Pavilion named for one of Feura Bush park founders

— Photo from Douglas LaGrange

The new pavilion at Charley Houghtaling Park in Feura Bush is named for the late James G. Daragon and was funded largely by his girlfriend, Michelle Wagner.

NEW SCOTLAND —  In the early 1980s, the former Feura Bush school was sold and six local boys were without a place to play.

The boys — Steven Akers, James Deragon, Scott Houghtaling, Darrin Kibbey, George Mattick, and Clifford Nooney — gathered signatures and, with the help of Mrs.
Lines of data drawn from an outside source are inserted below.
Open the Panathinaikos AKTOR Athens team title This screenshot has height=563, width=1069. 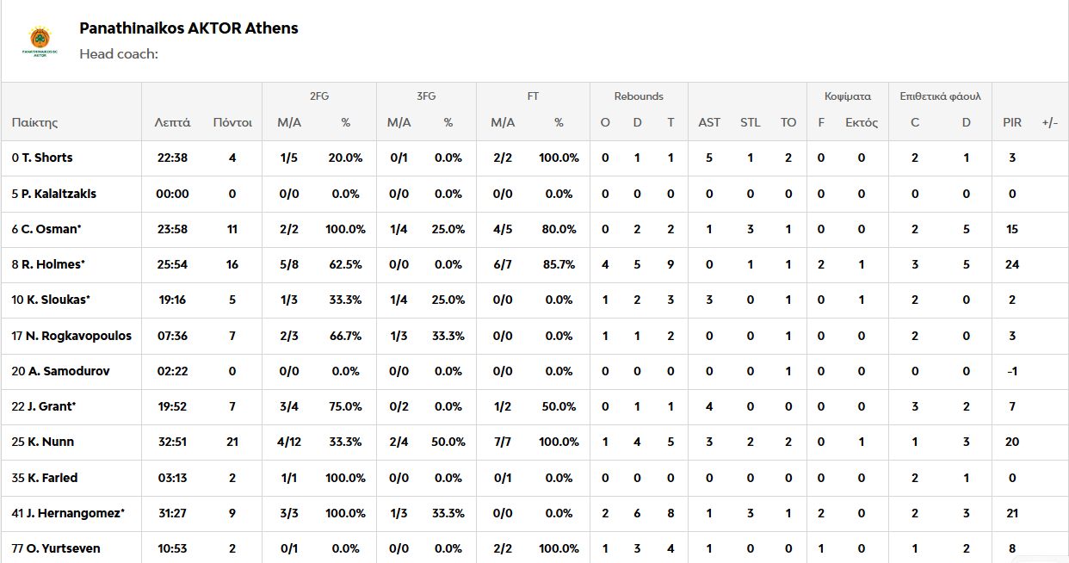coord(188,28)
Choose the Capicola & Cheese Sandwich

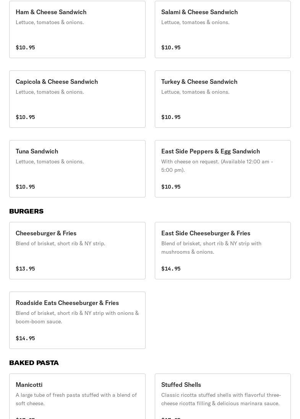click(77, 99)
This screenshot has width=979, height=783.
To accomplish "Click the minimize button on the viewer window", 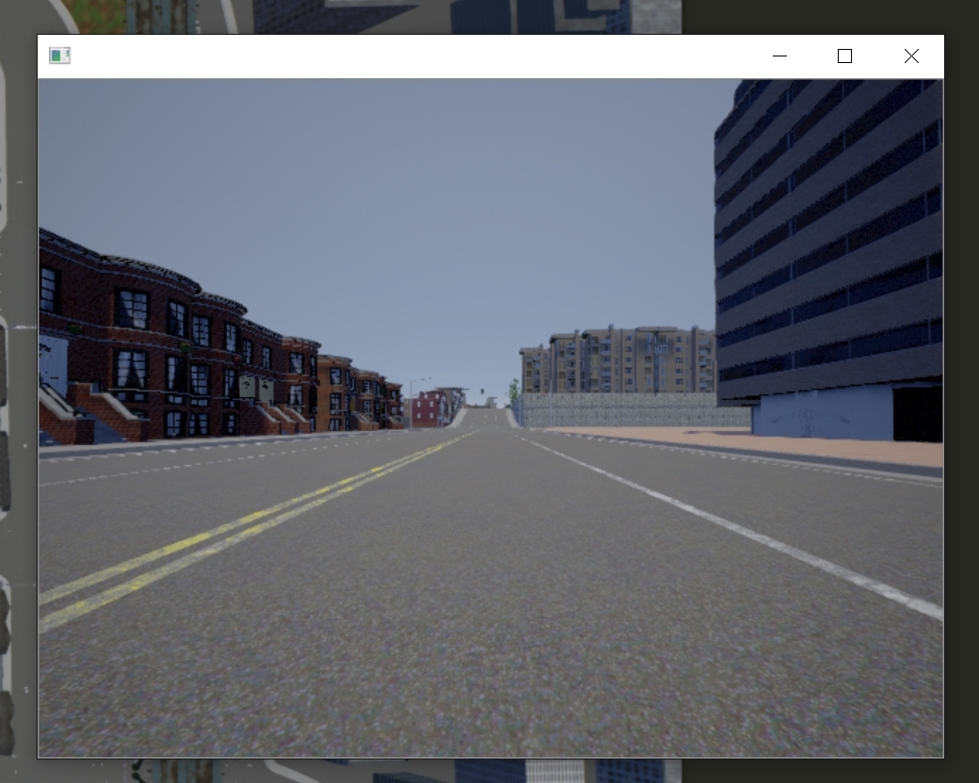I will pyautogui.click(x=779, y=56).
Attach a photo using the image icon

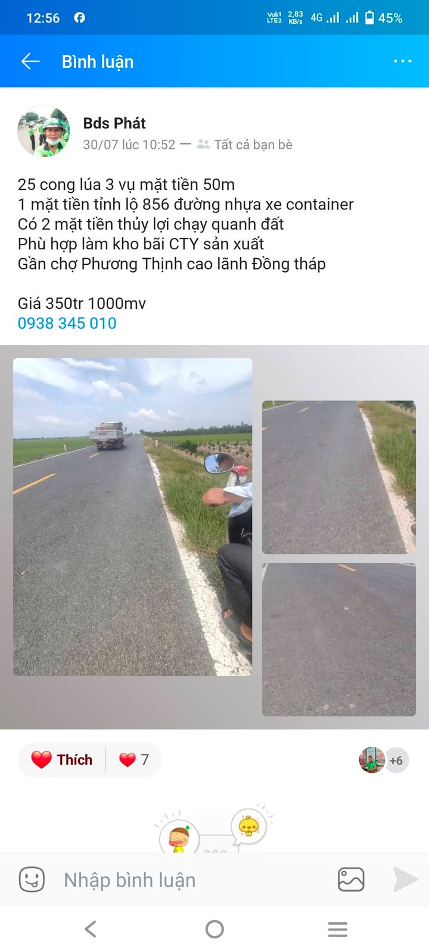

Anna Houghtaling, went before the New Scotland Town Board to ask the board to consider purchasing land in Feura Bush for a park. 

Eventually, to be more precise, approximately seven years after the boys first asked, land in Feura Bush was purchased and a baseball field was installed as was a basketball court, a small playground was constructed, and a pavilion was built at the new park. 

On Sept. 5, a small socially-distanced group assembled at what is now known as Charley Houghtaling Park, named after Anna’s husband, to remember one of the six boys who made the park possible. 

Jimmy Deragon worked as a rigger and died on the job; he was 47. The park’s pavilion was named after him, Supervisor Douglas LaGrange told The Enterprise. 

Deragon’s girlfriend, Michelle Wagner, had asked if the town would “entertain having her put up something like a small gazebo or something” at Feura Bush town park, LaGrange said, because Deragon liked to go there when he was younger, played softball there as an adult, and was one of the six boys instrumental in getting the town to eventually make the land a park. 

The town tore down the original pavilion, LaGrange said, and Wagner “raised practically every cent of the cost” for materials, while labor was donated by the Carpenters’ Union as well as by Three-D Rigging, Jimmy’s former employer. 

“I would guess we’d have 500 people there, if it weren’t for COVID,” LaGrange concluded.